> [Listed entries]:
↓
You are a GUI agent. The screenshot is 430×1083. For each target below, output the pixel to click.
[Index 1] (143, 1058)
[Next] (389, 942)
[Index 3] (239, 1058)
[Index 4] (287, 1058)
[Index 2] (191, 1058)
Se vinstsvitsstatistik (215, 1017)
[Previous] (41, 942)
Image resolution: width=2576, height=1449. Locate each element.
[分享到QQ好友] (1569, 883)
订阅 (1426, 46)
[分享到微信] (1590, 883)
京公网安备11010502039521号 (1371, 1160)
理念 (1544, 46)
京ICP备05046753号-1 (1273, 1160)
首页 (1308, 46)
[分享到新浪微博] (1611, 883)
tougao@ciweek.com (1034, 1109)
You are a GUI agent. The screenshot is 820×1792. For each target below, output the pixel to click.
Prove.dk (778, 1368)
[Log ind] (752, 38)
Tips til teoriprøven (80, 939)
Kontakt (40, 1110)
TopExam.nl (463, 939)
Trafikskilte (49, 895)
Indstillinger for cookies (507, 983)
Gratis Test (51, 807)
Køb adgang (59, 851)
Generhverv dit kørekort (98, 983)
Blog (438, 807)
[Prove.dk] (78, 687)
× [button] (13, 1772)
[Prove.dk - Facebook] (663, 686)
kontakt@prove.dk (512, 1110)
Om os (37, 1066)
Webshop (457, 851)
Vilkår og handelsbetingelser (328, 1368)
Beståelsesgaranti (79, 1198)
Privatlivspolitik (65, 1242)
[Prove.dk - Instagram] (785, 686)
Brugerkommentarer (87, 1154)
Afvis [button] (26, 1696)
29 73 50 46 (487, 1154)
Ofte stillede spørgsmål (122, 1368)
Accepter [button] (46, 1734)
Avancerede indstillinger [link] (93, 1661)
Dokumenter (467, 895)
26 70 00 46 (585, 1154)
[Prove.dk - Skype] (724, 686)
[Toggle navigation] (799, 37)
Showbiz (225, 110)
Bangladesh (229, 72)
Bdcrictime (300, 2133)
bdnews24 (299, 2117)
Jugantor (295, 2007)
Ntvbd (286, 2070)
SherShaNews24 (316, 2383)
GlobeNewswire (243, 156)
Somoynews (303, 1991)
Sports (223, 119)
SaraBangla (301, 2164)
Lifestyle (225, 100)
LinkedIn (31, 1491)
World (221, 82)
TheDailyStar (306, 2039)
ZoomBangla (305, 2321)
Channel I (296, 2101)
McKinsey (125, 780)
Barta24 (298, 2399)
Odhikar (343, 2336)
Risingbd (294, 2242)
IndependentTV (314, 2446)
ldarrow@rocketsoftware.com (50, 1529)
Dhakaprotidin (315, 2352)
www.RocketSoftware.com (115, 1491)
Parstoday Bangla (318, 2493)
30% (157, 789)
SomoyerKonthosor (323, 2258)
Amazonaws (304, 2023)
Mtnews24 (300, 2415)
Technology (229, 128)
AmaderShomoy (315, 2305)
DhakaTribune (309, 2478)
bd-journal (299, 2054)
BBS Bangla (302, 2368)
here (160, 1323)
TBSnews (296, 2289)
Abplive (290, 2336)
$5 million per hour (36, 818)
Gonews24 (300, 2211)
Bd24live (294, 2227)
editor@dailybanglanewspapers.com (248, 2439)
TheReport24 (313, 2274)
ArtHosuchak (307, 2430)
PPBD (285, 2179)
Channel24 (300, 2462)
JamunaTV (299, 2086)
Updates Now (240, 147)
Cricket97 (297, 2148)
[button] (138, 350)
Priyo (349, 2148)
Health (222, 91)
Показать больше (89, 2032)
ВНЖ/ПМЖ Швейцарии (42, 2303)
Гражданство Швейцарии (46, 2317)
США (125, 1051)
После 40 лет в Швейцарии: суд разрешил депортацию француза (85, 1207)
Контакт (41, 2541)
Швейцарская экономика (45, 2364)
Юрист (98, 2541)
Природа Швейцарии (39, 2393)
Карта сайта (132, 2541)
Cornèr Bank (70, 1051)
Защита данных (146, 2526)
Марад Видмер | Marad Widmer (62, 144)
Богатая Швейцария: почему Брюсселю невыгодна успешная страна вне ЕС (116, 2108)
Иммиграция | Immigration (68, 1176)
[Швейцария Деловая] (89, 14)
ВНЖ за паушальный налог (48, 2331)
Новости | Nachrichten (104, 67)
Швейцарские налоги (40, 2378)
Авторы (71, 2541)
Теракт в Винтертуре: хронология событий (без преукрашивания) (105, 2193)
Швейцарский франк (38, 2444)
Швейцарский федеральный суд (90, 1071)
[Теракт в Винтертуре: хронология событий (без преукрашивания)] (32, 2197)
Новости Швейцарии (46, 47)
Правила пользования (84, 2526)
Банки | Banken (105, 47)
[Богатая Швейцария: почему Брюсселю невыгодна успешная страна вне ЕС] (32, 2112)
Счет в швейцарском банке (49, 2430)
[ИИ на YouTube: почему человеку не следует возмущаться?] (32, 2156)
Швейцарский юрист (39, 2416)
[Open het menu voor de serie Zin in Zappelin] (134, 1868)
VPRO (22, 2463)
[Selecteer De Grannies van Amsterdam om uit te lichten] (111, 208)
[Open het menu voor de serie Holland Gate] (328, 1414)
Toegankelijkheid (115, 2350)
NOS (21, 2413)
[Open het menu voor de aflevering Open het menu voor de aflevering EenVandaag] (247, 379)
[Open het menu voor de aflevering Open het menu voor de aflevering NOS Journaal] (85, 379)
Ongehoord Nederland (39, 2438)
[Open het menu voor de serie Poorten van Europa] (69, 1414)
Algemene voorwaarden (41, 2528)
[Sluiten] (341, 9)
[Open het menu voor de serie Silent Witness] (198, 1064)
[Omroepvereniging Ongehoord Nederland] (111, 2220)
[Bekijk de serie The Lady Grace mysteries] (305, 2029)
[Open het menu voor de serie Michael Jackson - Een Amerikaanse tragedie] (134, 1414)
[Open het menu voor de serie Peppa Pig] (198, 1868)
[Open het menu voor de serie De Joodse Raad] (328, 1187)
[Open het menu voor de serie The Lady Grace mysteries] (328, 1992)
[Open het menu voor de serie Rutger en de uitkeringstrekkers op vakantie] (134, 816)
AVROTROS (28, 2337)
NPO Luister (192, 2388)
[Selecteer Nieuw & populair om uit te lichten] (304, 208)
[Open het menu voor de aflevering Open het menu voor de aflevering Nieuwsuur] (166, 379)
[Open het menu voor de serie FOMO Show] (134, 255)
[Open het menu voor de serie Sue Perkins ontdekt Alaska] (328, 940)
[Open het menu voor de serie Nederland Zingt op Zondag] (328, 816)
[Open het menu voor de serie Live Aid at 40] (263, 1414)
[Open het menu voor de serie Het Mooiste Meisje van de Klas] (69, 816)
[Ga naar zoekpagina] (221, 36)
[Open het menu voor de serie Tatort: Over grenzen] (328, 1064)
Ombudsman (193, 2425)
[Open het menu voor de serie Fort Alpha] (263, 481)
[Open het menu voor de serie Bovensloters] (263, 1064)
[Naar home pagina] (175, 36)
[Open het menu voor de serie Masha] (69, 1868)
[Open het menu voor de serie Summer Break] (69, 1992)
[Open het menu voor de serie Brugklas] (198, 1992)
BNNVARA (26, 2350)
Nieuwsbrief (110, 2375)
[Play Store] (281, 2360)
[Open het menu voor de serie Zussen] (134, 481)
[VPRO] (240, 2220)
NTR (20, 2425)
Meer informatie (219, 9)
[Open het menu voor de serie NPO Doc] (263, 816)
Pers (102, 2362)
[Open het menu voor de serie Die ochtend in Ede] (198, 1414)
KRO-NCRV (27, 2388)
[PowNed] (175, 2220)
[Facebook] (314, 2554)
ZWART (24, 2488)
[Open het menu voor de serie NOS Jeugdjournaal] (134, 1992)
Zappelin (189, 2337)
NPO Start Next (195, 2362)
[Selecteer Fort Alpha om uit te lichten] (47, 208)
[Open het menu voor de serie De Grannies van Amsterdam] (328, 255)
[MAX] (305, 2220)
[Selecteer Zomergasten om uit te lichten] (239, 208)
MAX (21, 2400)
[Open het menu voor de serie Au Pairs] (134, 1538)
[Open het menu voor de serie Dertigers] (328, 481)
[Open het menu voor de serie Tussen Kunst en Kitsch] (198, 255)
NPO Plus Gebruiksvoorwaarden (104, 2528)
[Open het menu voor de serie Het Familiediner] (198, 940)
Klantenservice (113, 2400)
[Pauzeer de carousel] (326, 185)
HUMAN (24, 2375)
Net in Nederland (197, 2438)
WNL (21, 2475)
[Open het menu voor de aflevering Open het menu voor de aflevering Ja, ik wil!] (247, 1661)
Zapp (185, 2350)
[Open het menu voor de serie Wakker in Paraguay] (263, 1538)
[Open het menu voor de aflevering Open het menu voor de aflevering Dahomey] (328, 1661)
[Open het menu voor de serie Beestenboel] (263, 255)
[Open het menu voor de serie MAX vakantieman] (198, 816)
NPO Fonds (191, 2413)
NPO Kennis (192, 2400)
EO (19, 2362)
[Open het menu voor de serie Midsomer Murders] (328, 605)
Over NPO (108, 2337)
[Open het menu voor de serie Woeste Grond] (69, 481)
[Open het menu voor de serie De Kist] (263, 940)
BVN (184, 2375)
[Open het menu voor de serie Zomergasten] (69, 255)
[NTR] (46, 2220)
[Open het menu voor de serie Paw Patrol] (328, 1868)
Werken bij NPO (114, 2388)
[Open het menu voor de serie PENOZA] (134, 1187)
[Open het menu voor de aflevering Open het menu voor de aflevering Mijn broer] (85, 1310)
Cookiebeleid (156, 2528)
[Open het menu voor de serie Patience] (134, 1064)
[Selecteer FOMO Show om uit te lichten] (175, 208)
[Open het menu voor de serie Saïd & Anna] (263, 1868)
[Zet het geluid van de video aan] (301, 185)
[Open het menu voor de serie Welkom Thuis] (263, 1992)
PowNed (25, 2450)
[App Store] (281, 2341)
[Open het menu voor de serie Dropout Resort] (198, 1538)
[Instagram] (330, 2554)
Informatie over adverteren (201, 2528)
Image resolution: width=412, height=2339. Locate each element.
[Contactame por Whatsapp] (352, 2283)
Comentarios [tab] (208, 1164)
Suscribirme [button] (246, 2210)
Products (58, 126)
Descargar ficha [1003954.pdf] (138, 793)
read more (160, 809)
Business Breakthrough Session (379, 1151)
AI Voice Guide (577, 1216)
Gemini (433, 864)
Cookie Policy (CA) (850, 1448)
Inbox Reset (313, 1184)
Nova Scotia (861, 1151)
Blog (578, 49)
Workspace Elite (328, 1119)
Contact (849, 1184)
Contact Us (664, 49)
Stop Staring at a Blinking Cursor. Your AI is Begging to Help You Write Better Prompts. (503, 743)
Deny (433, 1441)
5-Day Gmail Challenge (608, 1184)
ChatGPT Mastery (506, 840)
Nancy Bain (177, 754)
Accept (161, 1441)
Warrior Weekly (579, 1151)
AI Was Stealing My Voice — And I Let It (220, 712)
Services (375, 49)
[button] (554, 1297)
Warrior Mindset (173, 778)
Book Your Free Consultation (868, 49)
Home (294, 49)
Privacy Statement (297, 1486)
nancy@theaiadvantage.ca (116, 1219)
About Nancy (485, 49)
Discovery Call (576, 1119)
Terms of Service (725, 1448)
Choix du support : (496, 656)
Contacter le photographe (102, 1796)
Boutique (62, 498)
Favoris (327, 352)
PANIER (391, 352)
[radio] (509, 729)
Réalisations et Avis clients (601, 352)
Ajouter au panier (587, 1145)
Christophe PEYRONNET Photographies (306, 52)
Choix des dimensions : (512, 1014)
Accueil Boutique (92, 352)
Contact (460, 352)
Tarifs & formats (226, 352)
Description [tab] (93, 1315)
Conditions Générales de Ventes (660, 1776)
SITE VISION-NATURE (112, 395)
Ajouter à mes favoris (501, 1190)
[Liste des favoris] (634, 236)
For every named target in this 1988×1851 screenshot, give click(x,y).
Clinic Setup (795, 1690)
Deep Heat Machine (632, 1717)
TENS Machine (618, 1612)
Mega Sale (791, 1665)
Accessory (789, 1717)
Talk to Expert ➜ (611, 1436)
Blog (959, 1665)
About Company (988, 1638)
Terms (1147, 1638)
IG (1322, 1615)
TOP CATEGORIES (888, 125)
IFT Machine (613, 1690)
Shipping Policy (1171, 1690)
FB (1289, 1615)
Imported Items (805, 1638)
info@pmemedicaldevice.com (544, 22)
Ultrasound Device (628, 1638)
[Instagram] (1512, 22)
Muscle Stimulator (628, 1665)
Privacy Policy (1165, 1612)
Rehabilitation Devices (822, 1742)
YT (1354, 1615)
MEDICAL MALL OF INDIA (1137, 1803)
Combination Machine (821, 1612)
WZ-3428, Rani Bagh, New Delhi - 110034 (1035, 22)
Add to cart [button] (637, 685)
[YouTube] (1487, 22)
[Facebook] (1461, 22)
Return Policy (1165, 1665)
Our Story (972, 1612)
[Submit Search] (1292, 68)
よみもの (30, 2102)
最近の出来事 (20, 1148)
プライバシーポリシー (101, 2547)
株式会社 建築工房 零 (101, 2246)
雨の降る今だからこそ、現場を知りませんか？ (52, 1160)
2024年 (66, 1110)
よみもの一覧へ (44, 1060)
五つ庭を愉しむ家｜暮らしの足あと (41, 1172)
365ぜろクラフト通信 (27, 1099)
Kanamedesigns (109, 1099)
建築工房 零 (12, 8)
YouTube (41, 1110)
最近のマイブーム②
↑
> [Required action]:
Reproduce word for word the lines of the records above, beginning at the first and ending with the line where "Showbiz (225, 110)" appears, and nothing past it.

> [Worked solution]:
You are a GUI agent. The screenshot is 430×1083. For each target below, output the pixel to click.
[Index 1] (143, 1058)
[Next] (389, 942)
[Index 3] (239, 1058)
[Index 4] (287, 1058)
[Index 2] (191, 1058)
Se vinstsvitsstatistik (215, 1017)
[Previous] (41, 942)
Image resolution: width=2576, height=1449. Locate each element.
[分享到QQ好友] (1569, 883)
订阅 (1426, 46)
[分享到微信] (1590, 883)
京公网安备11010502039521号 (1371, 1160)
理念 (1544, 46)
京ICP备05046753号-1 (1273, 1160)
首页 (1308, 46)
[分享到新浪微博] (1611, 883)
tougao@ciweek.com (1034, 1109)
You are a GUI agent. The screenshot is 820×1792. For each target below, output the pixel to click.
Prove.dk (778, 1368)
[Log ind] (752, 38)
Tips til teoriprøven (80, 939)
Kontakt (40, 1110)
TopExam.nl (463, 939)
Trafikskilte (49, 895)
Indstillinger for cookies (507, 983)
Gratis Test (51, 807)
Køb adgang (59, 851)
Generhverv dit kørekort (98, 983)
Blog (438, 807)
[Prove.dk] (78, 687)
× [button] (13, 1772)
[Prove.dk - Facebook] (663, 686)
kontakt@prove.dk (512, 1110)
Om os (37, 1066)
Webshop (457, 851)
Vilkår og handelsbetingelser (328, 1368)
Beståelsesgaranti (79, 1198)
Privatlivspolitik (65, 1242)
[Prove.dk - Instagram] (785, 686)
Brugerkommentarer (87, 1154)
Afvis [button] (26, 1696)
29 73 50 46 (487, 1154)
Ofte stillede spørgsmål (122, 1368)
Accepter [button] (46, 1734)
Avancerede indstillinger [link] (93, 1661)
Dokumenter (467, 895)
26 70 00 46 (585, 1154)
[Prove.dk - Skype] (724, 686)
[Toggle navigation] (799, 37)
Showbiz (225, 110)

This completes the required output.